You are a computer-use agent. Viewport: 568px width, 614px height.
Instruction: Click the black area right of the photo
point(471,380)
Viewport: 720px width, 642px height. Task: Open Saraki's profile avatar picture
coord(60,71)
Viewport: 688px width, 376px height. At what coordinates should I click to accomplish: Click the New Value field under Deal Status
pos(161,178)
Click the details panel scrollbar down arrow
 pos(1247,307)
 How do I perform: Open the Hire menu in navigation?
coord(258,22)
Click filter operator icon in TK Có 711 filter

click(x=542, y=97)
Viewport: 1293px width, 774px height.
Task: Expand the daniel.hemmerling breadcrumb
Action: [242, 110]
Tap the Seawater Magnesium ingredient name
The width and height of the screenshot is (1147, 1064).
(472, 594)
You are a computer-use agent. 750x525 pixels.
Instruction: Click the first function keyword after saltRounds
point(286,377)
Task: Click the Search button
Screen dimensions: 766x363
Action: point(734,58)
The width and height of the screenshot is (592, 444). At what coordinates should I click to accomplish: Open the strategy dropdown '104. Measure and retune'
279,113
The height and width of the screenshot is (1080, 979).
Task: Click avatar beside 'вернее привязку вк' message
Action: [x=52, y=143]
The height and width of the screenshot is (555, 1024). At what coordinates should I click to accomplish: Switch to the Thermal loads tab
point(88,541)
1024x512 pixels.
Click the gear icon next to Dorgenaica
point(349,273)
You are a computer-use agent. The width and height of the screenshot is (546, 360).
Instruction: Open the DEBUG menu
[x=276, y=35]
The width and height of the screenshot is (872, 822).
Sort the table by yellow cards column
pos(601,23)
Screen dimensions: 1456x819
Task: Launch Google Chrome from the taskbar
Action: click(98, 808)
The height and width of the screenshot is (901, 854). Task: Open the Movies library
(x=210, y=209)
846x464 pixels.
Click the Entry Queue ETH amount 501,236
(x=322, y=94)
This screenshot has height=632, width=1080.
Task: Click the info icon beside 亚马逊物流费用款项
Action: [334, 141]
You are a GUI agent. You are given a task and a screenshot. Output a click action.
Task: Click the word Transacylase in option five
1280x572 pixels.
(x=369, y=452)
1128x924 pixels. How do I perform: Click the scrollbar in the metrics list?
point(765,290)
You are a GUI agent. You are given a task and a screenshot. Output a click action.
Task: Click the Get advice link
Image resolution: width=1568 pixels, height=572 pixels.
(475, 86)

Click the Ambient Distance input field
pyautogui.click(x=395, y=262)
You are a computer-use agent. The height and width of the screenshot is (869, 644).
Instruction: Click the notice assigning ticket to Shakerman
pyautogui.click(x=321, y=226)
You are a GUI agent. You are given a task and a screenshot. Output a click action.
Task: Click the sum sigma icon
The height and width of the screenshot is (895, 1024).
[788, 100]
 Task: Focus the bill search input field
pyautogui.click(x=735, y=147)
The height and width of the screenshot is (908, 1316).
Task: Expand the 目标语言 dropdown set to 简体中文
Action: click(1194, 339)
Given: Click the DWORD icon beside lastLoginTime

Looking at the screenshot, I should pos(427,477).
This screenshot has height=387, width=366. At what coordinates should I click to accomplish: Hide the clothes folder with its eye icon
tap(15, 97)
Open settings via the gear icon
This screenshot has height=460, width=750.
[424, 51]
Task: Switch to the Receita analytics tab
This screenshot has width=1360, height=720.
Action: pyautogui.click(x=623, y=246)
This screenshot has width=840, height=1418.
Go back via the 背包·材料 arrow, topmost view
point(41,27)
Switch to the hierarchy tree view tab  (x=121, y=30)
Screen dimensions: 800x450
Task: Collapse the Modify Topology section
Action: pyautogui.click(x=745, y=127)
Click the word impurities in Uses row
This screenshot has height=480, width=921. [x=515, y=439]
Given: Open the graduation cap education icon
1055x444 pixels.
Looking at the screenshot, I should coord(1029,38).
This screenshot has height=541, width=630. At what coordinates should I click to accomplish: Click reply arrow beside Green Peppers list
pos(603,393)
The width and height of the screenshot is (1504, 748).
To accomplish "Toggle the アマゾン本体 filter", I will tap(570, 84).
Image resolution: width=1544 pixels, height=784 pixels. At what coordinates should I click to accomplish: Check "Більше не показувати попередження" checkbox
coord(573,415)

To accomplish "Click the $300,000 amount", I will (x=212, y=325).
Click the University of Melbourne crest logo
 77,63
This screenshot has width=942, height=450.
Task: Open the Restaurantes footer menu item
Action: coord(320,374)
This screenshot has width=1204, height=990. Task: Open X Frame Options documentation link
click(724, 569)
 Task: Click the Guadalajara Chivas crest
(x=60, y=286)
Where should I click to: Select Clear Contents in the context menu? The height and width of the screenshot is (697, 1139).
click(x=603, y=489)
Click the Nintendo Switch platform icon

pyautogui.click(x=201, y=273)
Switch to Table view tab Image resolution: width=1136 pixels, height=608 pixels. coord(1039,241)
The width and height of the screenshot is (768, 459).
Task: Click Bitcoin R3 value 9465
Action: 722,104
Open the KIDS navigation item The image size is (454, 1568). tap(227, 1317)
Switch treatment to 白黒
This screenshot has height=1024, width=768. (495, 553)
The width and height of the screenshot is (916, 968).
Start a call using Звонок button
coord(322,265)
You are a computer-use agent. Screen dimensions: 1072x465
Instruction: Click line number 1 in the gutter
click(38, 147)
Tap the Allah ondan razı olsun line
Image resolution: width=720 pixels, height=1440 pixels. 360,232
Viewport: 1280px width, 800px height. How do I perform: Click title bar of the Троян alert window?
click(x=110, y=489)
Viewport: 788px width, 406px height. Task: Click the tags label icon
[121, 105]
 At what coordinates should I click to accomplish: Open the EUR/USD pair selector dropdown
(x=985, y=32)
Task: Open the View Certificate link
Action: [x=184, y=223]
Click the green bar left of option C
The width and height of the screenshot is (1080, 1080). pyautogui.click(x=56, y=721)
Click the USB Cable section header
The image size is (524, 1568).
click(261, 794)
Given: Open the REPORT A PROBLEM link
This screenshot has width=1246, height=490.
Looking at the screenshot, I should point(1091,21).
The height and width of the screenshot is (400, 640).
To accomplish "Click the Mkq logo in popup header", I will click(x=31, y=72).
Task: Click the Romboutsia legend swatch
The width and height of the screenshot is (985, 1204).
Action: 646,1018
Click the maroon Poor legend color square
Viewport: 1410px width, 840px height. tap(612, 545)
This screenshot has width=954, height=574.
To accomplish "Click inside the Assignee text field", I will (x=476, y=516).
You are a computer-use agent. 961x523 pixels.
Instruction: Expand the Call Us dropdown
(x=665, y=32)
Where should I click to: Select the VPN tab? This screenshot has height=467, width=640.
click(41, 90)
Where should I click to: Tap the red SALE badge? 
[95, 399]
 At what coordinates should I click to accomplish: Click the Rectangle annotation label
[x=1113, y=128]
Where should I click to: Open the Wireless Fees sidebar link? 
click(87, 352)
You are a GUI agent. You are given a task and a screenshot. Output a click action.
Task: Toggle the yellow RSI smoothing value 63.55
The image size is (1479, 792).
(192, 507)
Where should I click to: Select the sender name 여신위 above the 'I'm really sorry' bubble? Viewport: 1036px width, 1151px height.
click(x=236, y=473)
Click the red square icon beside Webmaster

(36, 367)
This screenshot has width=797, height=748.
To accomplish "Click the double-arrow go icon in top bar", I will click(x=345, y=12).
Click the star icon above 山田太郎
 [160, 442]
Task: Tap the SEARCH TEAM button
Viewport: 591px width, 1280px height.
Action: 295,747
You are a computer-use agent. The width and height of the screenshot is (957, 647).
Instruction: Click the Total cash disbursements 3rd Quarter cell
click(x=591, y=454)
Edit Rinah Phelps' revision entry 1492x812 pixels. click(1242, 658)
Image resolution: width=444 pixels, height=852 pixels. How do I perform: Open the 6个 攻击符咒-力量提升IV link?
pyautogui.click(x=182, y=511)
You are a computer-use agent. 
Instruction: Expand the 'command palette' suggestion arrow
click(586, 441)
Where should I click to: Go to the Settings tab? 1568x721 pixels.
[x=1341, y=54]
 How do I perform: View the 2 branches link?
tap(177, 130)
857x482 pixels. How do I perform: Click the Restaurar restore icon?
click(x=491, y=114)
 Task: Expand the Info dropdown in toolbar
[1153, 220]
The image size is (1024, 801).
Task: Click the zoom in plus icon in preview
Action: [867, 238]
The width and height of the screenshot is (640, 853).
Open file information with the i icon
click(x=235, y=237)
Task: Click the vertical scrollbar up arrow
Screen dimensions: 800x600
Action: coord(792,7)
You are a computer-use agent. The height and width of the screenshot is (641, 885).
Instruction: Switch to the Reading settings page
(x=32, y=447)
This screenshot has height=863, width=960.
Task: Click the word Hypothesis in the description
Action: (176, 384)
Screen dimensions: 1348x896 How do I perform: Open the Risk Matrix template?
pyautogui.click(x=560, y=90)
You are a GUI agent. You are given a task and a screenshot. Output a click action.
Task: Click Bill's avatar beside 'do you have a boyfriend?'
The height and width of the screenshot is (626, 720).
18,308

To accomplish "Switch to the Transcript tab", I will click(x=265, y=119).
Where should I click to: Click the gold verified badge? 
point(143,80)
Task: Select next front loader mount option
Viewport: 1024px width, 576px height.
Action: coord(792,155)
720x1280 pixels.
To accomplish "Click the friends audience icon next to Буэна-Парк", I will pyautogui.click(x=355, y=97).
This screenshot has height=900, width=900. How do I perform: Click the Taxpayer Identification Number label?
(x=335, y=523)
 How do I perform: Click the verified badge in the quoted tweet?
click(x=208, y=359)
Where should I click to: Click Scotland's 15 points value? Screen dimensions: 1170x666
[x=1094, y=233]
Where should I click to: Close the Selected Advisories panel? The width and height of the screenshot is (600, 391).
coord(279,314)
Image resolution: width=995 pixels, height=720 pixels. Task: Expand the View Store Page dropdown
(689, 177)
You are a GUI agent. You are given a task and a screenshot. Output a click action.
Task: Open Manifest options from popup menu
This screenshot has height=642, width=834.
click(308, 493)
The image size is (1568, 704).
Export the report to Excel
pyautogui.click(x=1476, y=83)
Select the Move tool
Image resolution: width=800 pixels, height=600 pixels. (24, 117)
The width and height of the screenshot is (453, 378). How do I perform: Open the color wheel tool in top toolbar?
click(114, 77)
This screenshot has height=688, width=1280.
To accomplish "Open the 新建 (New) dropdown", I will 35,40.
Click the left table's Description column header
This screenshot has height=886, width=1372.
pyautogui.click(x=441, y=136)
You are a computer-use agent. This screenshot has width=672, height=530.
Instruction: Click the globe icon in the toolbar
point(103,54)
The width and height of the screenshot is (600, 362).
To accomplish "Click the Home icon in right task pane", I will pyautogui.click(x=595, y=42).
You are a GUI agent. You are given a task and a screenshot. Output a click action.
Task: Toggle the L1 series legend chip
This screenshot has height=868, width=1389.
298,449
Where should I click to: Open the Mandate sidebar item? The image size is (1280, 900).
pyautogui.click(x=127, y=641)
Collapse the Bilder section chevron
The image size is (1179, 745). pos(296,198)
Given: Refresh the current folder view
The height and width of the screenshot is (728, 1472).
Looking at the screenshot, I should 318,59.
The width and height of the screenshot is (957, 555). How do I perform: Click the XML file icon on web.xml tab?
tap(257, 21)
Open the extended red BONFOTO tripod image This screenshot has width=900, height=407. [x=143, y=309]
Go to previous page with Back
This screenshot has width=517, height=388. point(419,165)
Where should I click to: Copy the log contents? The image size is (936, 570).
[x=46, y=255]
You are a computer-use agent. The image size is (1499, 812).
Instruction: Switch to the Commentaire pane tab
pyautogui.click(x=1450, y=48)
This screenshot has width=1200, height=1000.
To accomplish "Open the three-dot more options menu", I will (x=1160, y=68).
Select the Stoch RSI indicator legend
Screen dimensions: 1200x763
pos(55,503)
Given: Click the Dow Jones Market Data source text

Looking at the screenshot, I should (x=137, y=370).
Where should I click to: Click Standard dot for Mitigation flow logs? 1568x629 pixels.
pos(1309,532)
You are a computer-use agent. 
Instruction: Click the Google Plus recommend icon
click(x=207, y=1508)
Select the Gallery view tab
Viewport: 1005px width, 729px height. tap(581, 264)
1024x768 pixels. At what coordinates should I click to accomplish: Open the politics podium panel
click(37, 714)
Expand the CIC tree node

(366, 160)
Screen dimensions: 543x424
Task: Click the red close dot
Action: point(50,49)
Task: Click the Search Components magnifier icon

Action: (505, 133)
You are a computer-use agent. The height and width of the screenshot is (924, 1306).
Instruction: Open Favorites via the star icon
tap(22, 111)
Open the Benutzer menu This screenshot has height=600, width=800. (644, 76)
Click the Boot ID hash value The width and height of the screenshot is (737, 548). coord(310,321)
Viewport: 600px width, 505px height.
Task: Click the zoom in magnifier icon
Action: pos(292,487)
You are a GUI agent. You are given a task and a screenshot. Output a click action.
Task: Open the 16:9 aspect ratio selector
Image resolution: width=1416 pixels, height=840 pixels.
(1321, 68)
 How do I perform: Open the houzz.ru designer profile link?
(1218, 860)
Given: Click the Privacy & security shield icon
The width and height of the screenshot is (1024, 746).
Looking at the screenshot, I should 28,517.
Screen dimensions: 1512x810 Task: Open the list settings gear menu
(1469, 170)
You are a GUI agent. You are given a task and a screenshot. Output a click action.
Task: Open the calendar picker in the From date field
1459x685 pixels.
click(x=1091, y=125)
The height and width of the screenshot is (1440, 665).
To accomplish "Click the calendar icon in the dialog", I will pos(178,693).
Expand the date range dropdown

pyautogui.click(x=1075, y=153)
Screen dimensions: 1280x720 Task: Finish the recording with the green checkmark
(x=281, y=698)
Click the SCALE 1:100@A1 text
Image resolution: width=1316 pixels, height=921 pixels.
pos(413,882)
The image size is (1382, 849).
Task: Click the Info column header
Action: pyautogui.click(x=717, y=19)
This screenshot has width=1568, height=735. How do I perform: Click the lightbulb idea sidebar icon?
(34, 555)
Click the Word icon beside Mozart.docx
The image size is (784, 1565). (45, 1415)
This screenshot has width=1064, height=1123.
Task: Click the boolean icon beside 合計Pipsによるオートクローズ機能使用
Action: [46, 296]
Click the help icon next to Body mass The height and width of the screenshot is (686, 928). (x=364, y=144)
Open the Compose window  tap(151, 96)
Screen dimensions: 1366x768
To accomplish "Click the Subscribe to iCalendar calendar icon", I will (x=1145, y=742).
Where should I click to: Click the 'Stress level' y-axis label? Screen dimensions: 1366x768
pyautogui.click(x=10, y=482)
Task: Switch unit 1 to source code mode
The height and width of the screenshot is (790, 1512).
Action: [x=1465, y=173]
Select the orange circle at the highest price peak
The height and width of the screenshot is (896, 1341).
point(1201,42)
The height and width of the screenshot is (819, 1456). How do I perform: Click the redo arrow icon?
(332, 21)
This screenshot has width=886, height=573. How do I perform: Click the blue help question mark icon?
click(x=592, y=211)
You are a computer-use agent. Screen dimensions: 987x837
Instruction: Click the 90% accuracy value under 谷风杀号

= = = =

▶ _AIM OF THE EXERCISE_: Within the listing, how many lines carry the word "popup"? Answer with the number alone.

▶ _THE COMPLETED TASK_: 2